3.2.2 Word problems

Turning everyday situations into equations

In this chapter, we focus on word problems that lead to one-variable linear equations. You should already know how to solve such equations; here we practice how to set them up from a description in words.

The key skill is translation: turning a situation described in everyday language into a mathematical equation.

General strategy for word problems

When you read a word problem, do not jump straight to numbers. Follow a clear process:

Read the problem carefully

Read the whole problem once without doing any calculations.
Identify what is being asked: what do you need to find?

Choose a variable

Pick a letter (often $x$) to represent the unknown quantity.
Clearly state what your variable means in words.

Translate relationships into an equation

Look for phrases that describe operations: addition, subtraction, multiplication, division.
Use your variable and the given numbers to write an equation that matches the relationships in the problem.

Solve the equation

Use methods from one-variable equations (handled in the previous chapter).

Answer the question in words

Translate your solution back into the context of the problem.
Include units (dollars, meters, years, etc.).

Check your answer

Substitute your answer back into the original situation and see if it makes sense.
Check that it answers exactly what was asked.

Common language-to-equation translations

Many word problems use similar phrases. Learn how they usually translate:

Addition phrases (often become “$+$”):

“more than”
“increased by”
“added to”
“the sum of”

Example: “5 more than a number” $\rightarrow$ if the number is $x$, then it is $x + 5$.

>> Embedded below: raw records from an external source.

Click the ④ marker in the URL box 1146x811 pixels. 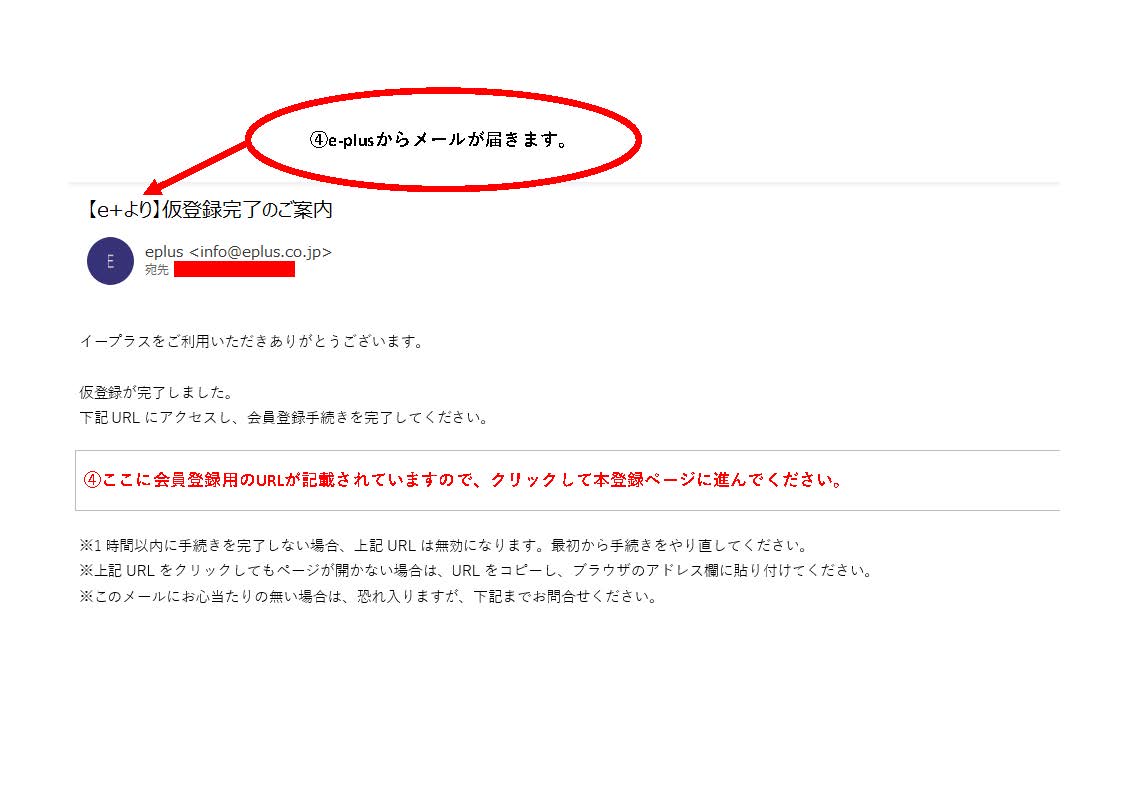tap(91, 480)
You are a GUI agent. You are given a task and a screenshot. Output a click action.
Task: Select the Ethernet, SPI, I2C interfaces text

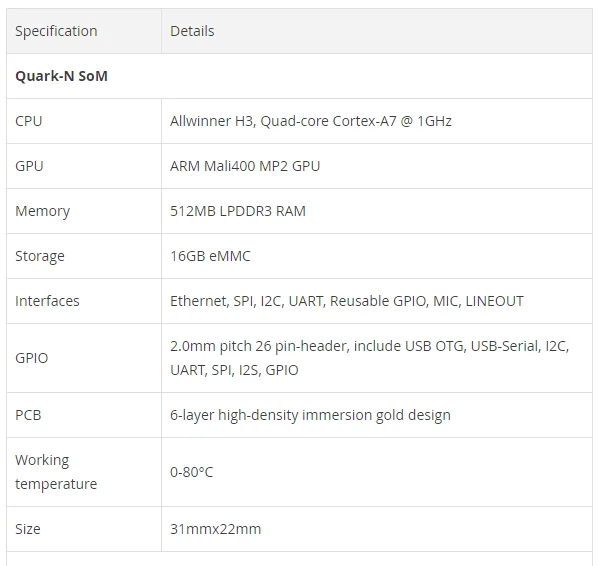point(346,301)
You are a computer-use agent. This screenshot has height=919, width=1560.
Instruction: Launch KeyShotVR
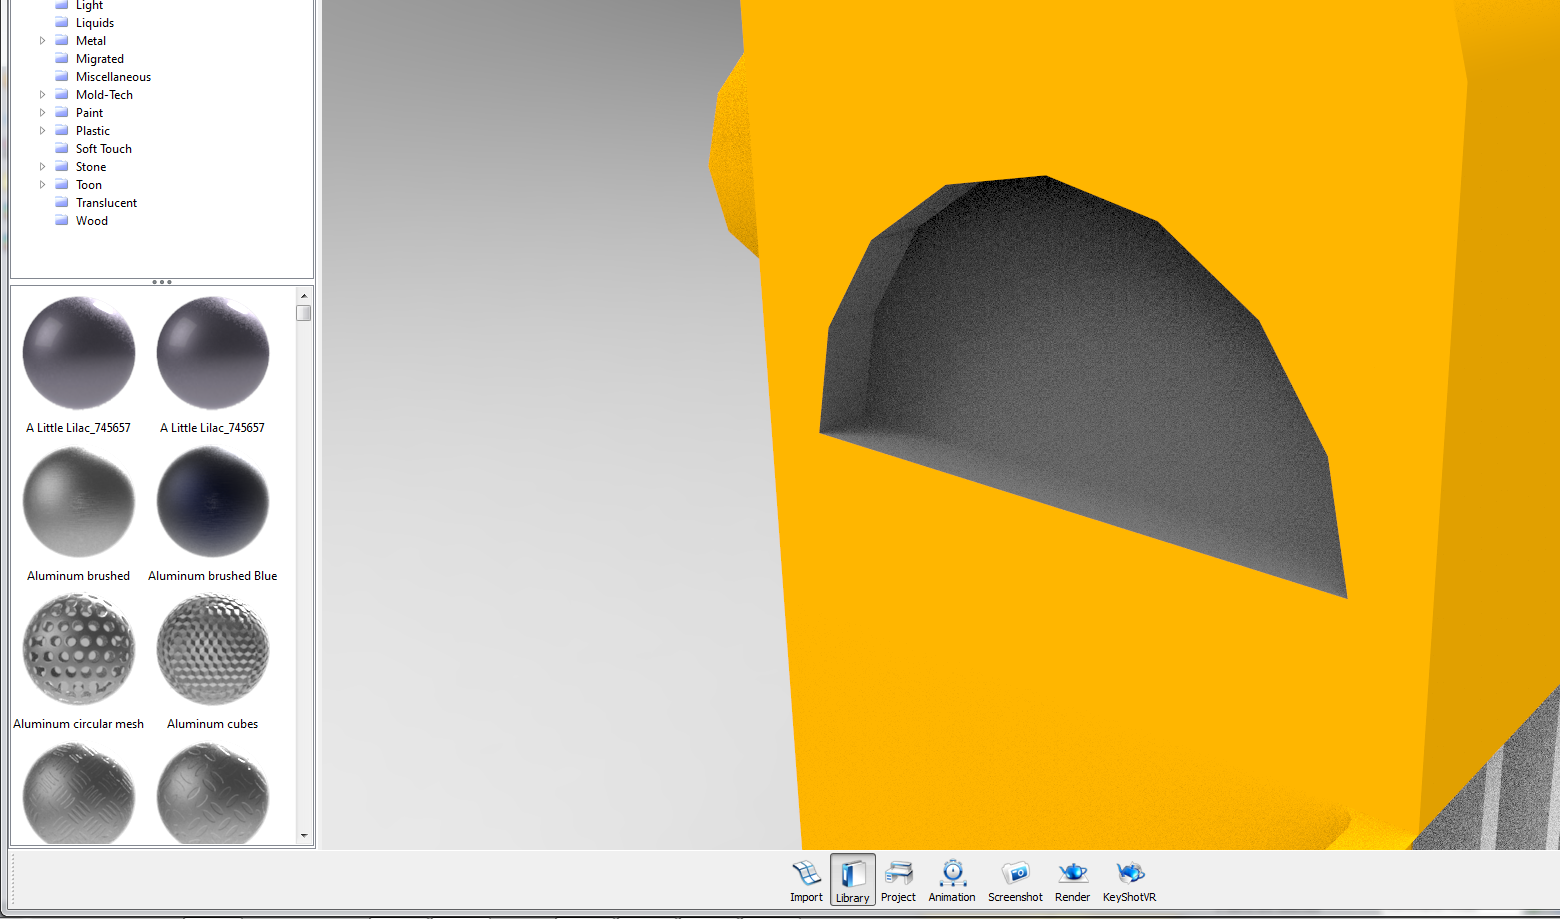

Subtraction phrases (often become “$-$”):

“less than”
“decreased by”
“minus”
“the difference between”

Be careful with order:

“5 less than a number” $\rightarrow$ $x - 5$
“a number less 5” $\rightarrow$ $x - 5$
“the difference between 5 and a number” $\rightarrow$ $5 - x$

Multiplication phrases (often become “$\times$”):

“times”
“twice” (2 times)
“triple” (3 times)
“of” (in some contexts, like “half of,” “3 times as many as”)

Examples:

“twice a number” $\rightarrow$ $2x$
“3 times as many as a number” $\rightarrow$ $3x$

Division phrases (often become “$\div$” or fractions):

“per”
“out of”
“divided by”
“split equally”

Examples:

“a number divided by 4” $\rightarrow$ $\dfrac{x}{4}$
“half of a number” $\rightarrow$ $\dfrac{1}{2}x$

Equality phrases (often become “$=$”):

“is”
“are”
“gives”
“results in”
“equals”

Example: “Twice a number is 10” $\rightarrow$ $2x = 10$

One-step word problems

These problems need only one operation to form the equation.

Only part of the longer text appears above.